*** Entries shown Section Begins ***

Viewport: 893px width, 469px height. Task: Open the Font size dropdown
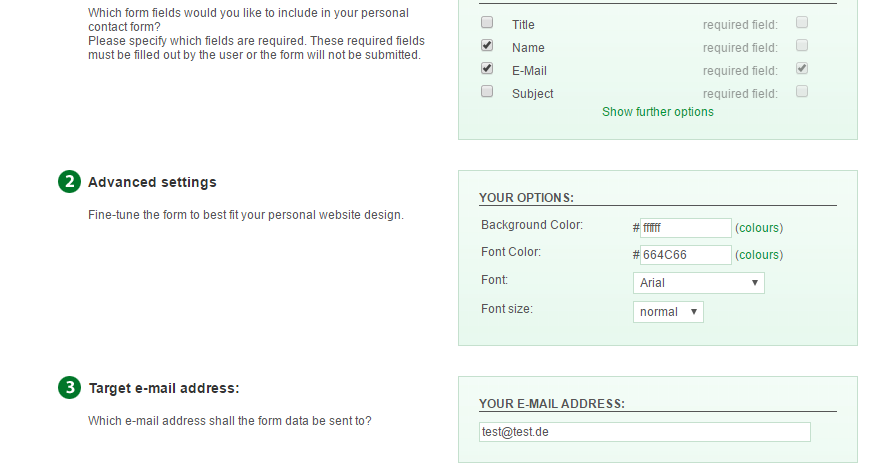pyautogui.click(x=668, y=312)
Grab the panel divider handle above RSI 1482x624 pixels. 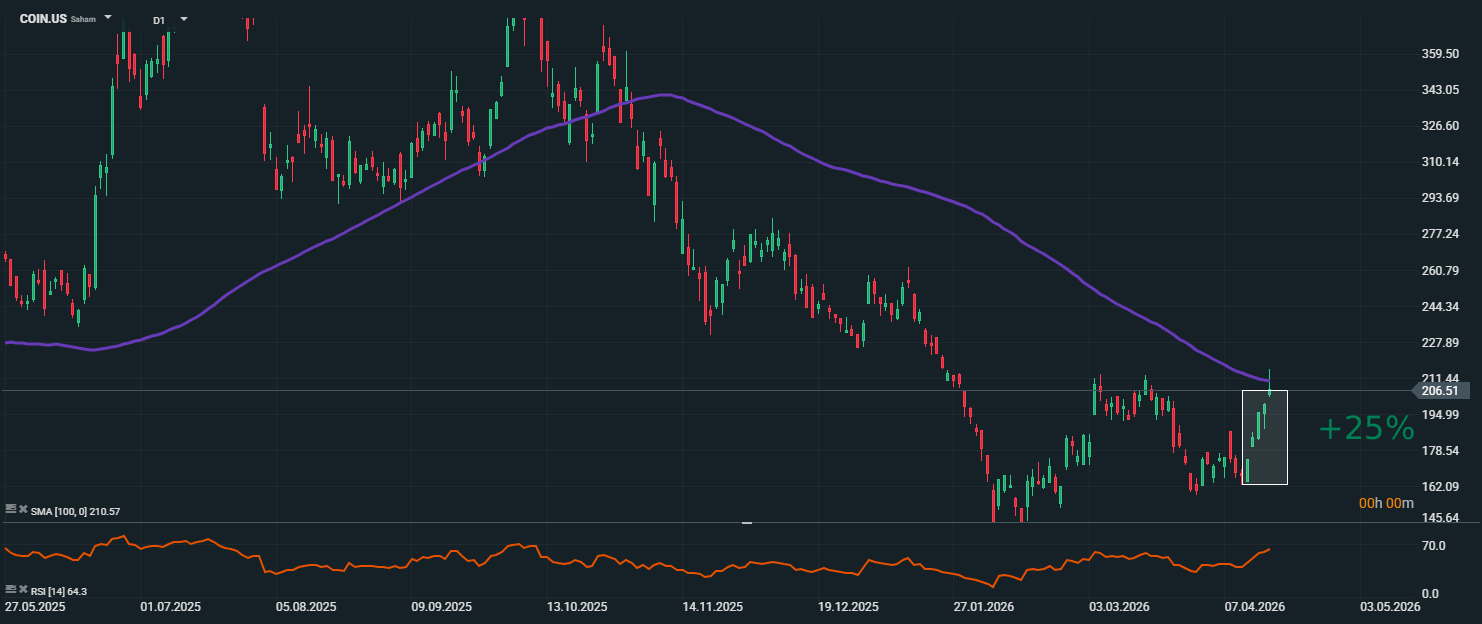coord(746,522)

*** Entries shown Section Ends ***
*** Entries shown Section Begins ***

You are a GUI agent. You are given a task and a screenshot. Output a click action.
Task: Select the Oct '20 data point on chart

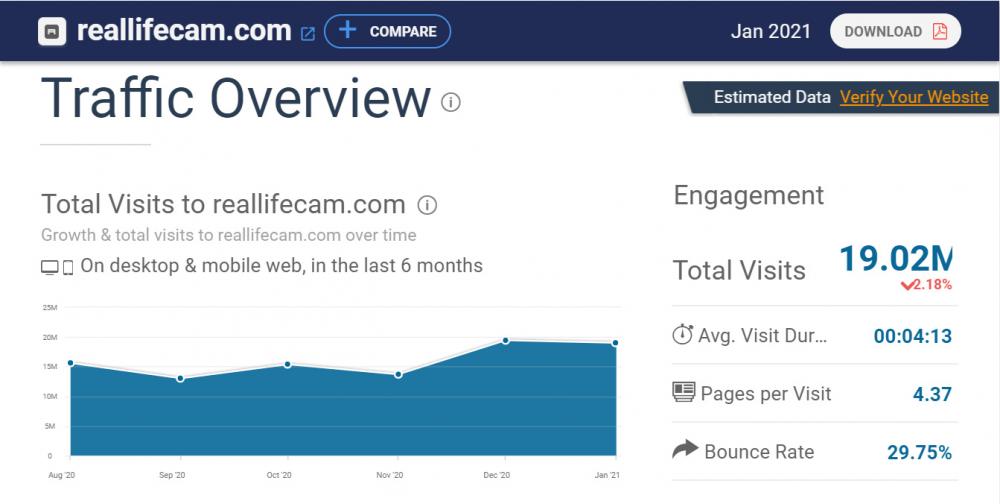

*** Entries shown Section Ends ***
*** Entries shown Section Begins ***

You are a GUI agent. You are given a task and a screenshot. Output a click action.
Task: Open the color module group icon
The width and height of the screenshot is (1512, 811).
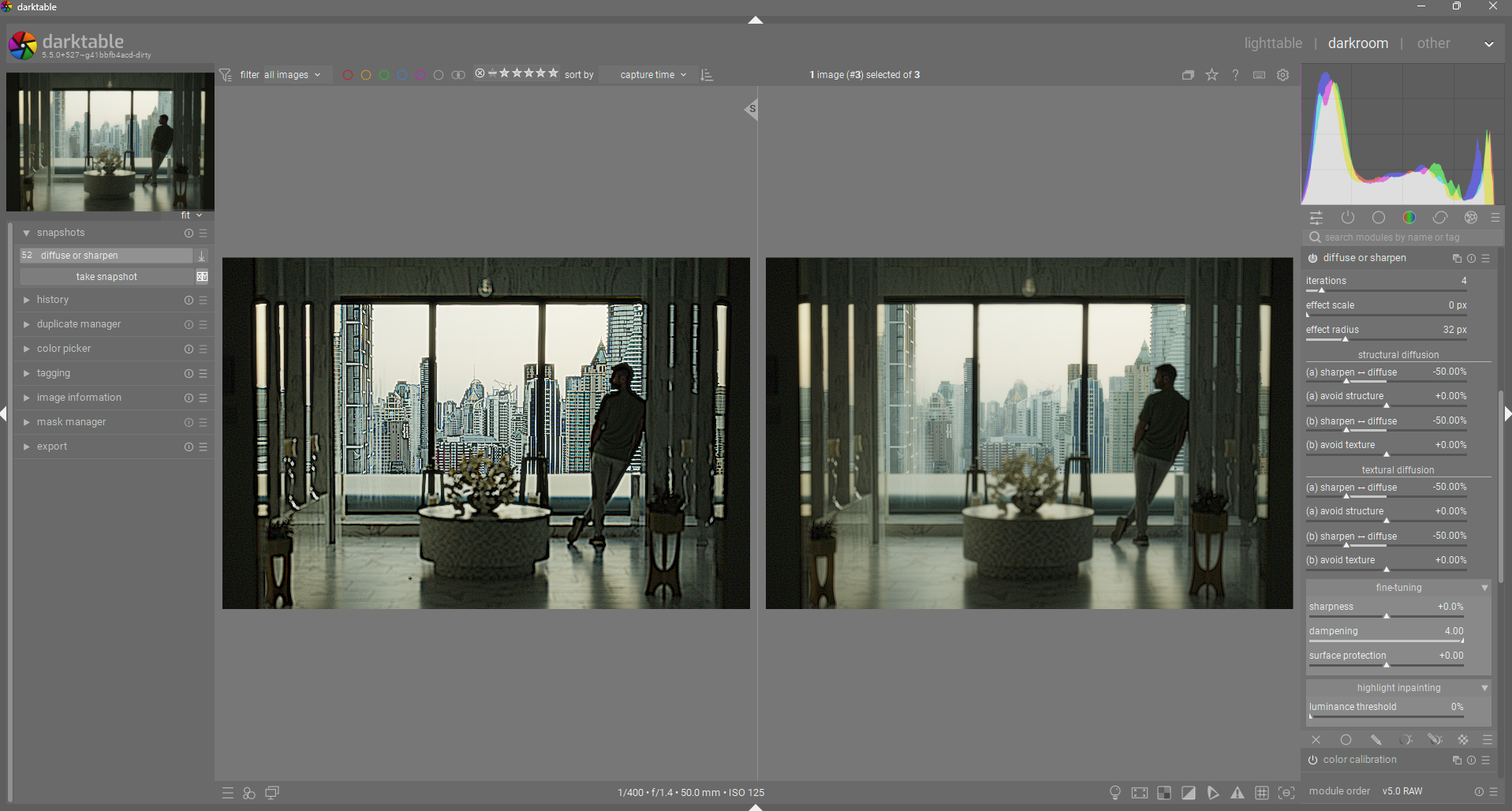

*** Entries shown Section Ends ***

-- Requirement --
Repeat, exactly as they stand above, the lines from the line with "Task: Open the color module group icon" to the line with "The width and", both lines included.

-- The completed task --
Task: Open the color module group icon
The width and height of the screenshot is (1512, 811).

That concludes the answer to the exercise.